#### What you should do:
Every record must be output verbatim in the reply.

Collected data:
--- START ---

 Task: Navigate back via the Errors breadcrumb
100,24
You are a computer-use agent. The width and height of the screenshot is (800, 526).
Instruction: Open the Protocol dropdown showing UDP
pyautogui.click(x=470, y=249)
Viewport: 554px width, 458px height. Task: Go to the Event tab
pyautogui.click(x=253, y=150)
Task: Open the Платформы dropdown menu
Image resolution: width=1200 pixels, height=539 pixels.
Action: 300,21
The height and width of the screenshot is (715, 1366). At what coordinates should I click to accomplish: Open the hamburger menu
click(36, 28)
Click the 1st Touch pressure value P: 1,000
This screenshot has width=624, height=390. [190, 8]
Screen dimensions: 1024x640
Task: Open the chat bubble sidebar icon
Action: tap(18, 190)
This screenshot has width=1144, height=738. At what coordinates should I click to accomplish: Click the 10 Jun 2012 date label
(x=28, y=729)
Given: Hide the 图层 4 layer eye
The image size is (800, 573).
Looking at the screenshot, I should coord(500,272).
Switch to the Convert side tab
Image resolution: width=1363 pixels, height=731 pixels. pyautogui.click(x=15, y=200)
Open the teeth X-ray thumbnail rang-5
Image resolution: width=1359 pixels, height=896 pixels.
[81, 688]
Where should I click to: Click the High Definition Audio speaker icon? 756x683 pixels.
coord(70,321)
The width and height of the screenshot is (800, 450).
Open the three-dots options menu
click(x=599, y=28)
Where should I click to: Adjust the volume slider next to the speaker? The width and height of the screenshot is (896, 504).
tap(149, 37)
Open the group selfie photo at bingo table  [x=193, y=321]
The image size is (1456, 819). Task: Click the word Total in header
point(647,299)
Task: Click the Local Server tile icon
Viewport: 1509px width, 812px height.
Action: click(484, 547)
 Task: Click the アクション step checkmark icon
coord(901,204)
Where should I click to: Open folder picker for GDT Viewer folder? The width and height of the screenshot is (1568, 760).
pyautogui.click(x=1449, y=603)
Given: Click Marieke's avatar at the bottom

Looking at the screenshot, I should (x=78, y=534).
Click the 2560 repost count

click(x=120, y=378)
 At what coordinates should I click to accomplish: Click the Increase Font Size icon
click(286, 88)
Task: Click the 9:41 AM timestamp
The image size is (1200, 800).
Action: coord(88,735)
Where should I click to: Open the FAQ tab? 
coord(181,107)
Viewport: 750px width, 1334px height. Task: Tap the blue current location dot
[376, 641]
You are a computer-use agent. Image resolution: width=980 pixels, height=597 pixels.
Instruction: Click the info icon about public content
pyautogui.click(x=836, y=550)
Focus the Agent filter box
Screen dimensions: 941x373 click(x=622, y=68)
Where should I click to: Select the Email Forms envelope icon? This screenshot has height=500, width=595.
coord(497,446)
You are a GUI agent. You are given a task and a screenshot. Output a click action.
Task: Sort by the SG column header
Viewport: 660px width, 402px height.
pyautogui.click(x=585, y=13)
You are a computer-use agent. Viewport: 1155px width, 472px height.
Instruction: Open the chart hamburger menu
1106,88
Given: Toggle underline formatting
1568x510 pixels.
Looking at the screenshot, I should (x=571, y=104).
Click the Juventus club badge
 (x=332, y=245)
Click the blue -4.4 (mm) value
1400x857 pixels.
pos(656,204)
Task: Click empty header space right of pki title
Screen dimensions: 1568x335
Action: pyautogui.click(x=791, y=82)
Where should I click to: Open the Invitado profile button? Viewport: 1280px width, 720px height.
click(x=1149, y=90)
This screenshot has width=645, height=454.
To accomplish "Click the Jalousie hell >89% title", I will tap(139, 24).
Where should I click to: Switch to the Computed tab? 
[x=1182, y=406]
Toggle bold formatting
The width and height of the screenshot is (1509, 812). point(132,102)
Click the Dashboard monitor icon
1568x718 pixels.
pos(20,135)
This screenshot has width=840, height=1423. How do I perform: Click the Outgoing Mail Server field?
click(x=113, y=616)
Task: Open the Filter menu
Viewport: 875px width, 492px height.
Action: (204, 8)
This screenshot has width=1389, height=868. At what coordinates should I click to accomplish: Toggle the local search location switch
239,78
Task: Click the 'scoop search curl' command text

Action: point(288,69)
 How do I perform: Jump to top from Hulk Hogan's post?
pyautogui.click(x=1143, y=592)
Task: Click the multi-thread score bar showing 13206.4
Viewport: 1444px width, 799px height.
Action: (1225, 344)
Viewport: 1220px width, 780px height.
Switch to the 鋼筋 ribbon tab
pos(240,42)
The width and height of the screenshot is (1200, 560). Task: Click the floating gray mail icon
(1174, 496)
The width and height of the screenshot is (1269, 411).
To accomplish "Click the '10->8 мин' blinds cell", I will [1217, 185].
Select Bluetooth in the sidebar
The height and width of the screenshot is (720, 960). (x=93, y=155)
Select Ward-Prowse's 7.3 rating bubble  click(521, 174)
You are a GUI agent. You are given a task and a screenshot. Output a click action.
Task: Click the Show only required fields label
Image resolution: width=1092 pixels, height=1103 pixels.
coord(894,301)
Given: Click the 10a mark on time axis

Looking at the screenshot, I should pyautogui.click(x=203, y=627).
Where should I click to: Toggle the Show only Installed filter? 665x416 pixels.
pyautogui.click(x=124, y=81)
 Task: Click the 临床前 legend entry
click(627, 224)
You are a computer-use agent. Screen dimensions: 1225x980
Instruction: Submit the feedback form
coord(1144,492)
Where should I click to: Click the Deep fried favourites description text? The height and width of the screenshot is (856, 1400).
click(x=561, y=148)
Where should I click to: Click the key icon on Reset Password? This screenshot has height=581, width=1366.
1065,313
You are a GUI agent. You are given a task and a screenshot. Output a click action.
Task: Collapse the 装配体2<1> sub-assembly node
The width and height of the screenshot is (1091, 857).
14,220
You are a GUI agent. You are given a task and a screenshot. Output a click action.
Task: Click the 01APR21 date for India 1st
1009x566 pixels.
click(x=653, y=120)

--- END ---

#### Finished exercise:
 Task: Navigate back via the Errors breadcrumb
100,24
You are a computer-use agent. The width and height of the screenshot is (800, 526).
Instruction: Open the Protocol dropdown showing UDP
pyautogui.click(x=470, y=249)
Viewport: 554px width, 458px height. Task: Go to the Event tab
pyautogui.click(x=253, y=150)
Task: Open the Платформы dropdown menu
Image resolution: width=1200 pixels, height=539 pixels.
Action: 300,21
The height and width of the screenshot is (715, 1366). At what coordinates should I click to accomplish: Open the hamburger menu
click(36, 28)
Click the 1st Touch pressure value P: 1,000
This screenshot has width=624, height=390. [190, 8]
Screen dimensions: 1024x640
Task: Open the chat bubble sidebar icon
Action: tap(18, 190)
This screenshot has width=1144, height=738. At what coordinates should I click to accomplish: Click the 10 Jun 2012 date label
(x=28, y=729)
Given: Hide the 图层 4 layer eye
The image size is (800, 573).
Looking at the screenshot, I should coord(500,272).
Switch to the Convert side tab
Image resolution: width=1363 pixels, height=731 pixels. pyautogui.click(x=15, y=200)
Open the teeth X-ray thumbnail rang-5
Image resolution: width=1359 pixels, height=896 pixels.
[81, 688]
Where should I click to: Click the High Definition Audio speaker icon? 756x683 pixels.
coord(70,321)
The width and height of the screenshot is (800, 450).
Open the three-dots options menu
click(x=599, y=28)
Where should I click to: Adjust the volume slider next to the speaker? The width and height of the screenshot is (896, 504).
tap(149, 37)
Open the group selfie photo at bingo table  [x=193, y=321]
The image size is (1456, 819). Task: Click the word Total in header
point(647,299)
Task: Click the Local Server tile icon
Viewport: 1509px width, 812px height.
Action: click(484, 547)
 Task: Click the アクション step checkmark icon
coord(901,204)
Where should I click to: Open folder picker for GDT Viewer folder? The width and height of the screenshot is (1568, 760).
pyautogui.click(x=1449, y=603)
Given: Click Marieke's avatar at the bottom

Looking at the screenshot, I should (x=78, y=534).
Click the 2560 repost count

click(x=120, y=378)
 At what coordinates should I click to accomplish: Click the Increase Font Size icon
click(286, 88)
Task: Click the 9:41 AM timestamp
The image size is (1200, 800).
Action: coord(88,735)
Where should I click to: Open the FAQ tab? 
coord(181,107)
Viewport: 750px width, 1334px height. Task: Tap the blue current location dot
[376, 641]
You are a computer-use agent. Image resolution: width=980 pixels, height=597 pixels.
Instruction: Click the info icon about public content
pyautogui.click(x=836, y=550)
Focus the Agent filter box
Screen dimensions: 941x373 click(x=622, y=68)
Where should I click to: Select the Email Forms envelope icon? This screenshot has height=500, width=595.
coord(497,446)
You are a GUI agent. You are given a task and a screenshot. Output a click action.
Task: Sort by the SG column header
Viewport: 660px width, 402px height.
pyautogui.click(x=585, y=13)
You are a computer-use agent. Viewport: 1155px width, 472px height.
Instruction: Open the chart hamburger menu
1106,88
Given: Toggle underline formatting
1568x510 pixels.
Looking at the screenshot, I should (x=571, y=104).
Click the Juventus club badge
 (x=332, y=245)
Click the blue -4.4 (mm) value
1400x857 pixels.
pos(656,204)
Task: Click empty header space right of pki title
Screen dimensions: 1568x335
Action: pyautogui.click(x=791, y=82)
Where should I click to: Open the Invitado profile button? Viewport: 1280px width, 720px height.
click(x=1149, y=90)
This screenshot has width=645, height=454.
To accomplish "Click the Jalousie hell >89% title", I will tap(139, 24).
Where should I click to: Switch to the Computed tab? 
[x=1182, y=406]
Toggle bold formatting
The width and height of the screenshot is (1509, 812). point(132,102)
Click the Dashboard monitor icon
1568x718 pixels.
pos(20,135)
This screenshot has width=840, height=1423. How do I perform: Click the Outgoing Mail Server field?
click(x=113, y=616)
Task: Open the Filter menu
Viewport: 875px width, 492px height.
Action: (204, 8)
This screenshot has width=1389, height=868. At what coordinates should I click to accomplish: Toggle the local search location switch
239,78
Task: Click the 'scoop search curl' command text

Action: point(288,69)
 How do I perform: Jump to top from Hulk Hogan's post?
pyautogui.click(x=1143, y=592)
Task: Click the multi-thread score bar showing 13206.4
Viewport: 1444px width, 799px height.
Action: (1225, 344)
Viewport: 1220px width, 780px height.
Switch to the 鋼筋 ribbon tab
pos(240,42)
The width and height of the screenshot is (1200, 560). Task: Click the floating gray mail icon
(1174, 496)
The width and height of the screenshot is (1269, 411).
To accomplish "Click the '10->8 мин' blinds cell", I will [1217, 185].
Select Bluetooth in the sidebar
The height and width of the screenshot is (720, 960). (x=93, y=155)
Select Ward-Prowse's 7.3 rating bubble  click(521, 174)
You are a GUI agent. You are given a task and a screenshot. Output a click action.
Task: Click the Show only required fields label
Image resolution: width=1092 pixels, height=1103 pixels.
coord(894,301)
Given: Click the 10a mark on time axis

Looking at the screenshot, I should pyautogui.click(x=203, y=627).
Where should I click to: Toggle the Show only Installed filter? 665x416 pixels.
pyautogui.click(x=124, y=81)
 Task: Click the 临床前 legend entry
click(627, 224)
You are a computer-use agent. Screen dimensions: 1225x980
Instruction: Submit the feedback form
coord(1144,492)
Where should I click to: Click the Deep fried favourites description text? The height and width of the screenshot is (856, 1400).
click(x=561, y=148)
Where should I click to: Click the key icon on Reset Password? This screenshot has height=581, width=1366.
1065,313
You are a GUI agent. You are given a task and a screenshot. Output a click action.
Task: Collapse the 装配体2<1> sub-assembly node
The width and height of the screenshot is (1091, 857).
14,220
You are a GUI agent. You are given a task and a screenshot. Output a click action.
Task: Click the 01APR21 date for India 1st
1009x566 pixels.
click(x=653, y=120)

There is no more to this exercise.